Features & Applications
Chelsea’s miniature, high quality VLux FuelPro provides integrated environmental corrections for contamination.
- 5 key parameters including:
- Chlorophyll a & c
- Turbidity (ISO 7027:1999 compliant)
- Highly sensitive for detection of contaminants at the sub-ppb level
- Integrated correction for turbidity and absorbance
- Integral biofouling protection using both UV light and copper bezels
- Compact and robust design, measuring 194 mm (H) x 50 ± 0.05 mm (D)

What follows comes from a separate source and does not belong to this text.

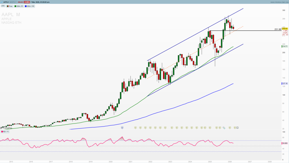Click the earnings badge under the 2020 candles
Screen dimensions: 289x163
[135, 127]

- Ideal for standalone fieldwork or system integration including: CTDs, AUVs, ROVs and gliders
- 6000 m depth rating
- Integrated logging as standard, battery packs available on request
- Compatible with Hawk and Watchkeeper for data display in the field
- Pollution monitoring
- Contamination of groundwater and other natural sources
- Identification of leaks in underground pipes
- Monitoring leaching from landfill
- Monitoring pre and post- groundwater remediation work
- Water treatment legislation
What is BTEX?
- BTEX is a term used to describe 4 chemical compounds – Benzene, Toulene, Ethylbenzene and Xylene. They are all Volatile Organic Compounds (VOCs).
- BTEX compounds are found in the natural environment in crude oil and in gas emissions from volcanoes. However, they are among the most abundantly produced chemicals in the world, through the processing of petroleum products and consumer goods, and car and aircraft emissions.
Why measure BTEX?
- BTEX is often monitored as an indicator of VOCs as a whole. Individual compounds may be below the detection limits, so monitoring a group can be useful.

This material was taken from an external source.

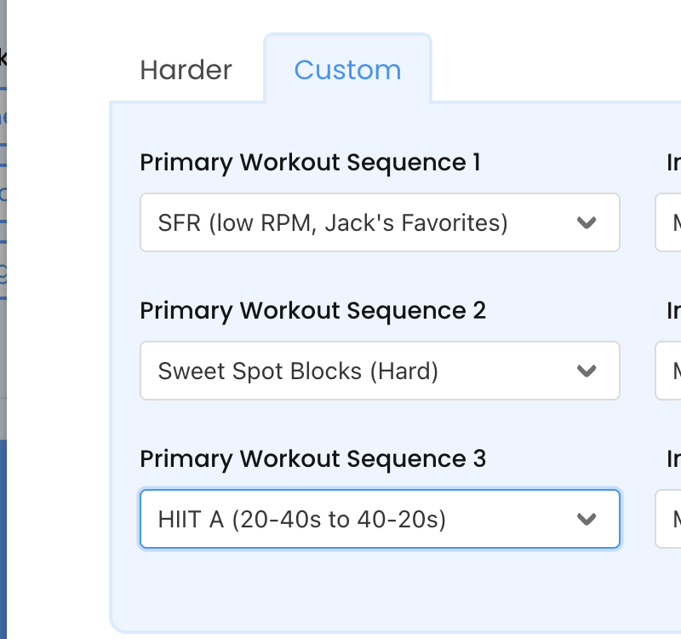Image resolution: width=681 pixels, height=639 pixels.
Task: Click the partial label above the middle-right field
Action: (673, 310)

- BTEX compounds can have harmful effects on people – benzene is a known carcinogen.
- Monitoring BTEX can be used to identify leaks from industry into the natural environment, monitor fuel spills and their impact and identify health and safety concerns.
Why measure CDOM and Chlorophyll as well as BTEX?
- Measuring CDOM and chlorophyll as well as BTEX allows the interfering background signals to be separated from the BTEX signal, improving accuracy and specificity of PAH measurement.
Why correct for absorbance and turbidity?
- As the concentration of BTEX increases, the compounds themselves absorb light, resulting in a non-linear response of fluorescent signal against concentration.
- Increased turbidity also has an impact, as light is scattered by particle and other matter in the water. Errors due to turbidity can be significant – adding the correction minimizes errors at even high turbidities.
- In more challenging and dynamic environments such as rivers and estuaries, the impact of environmental factors cannot be ignored. VLux FuelPro measures turbidity and absorbance, applies the correction within the sensor and outputs environmentally corrected data.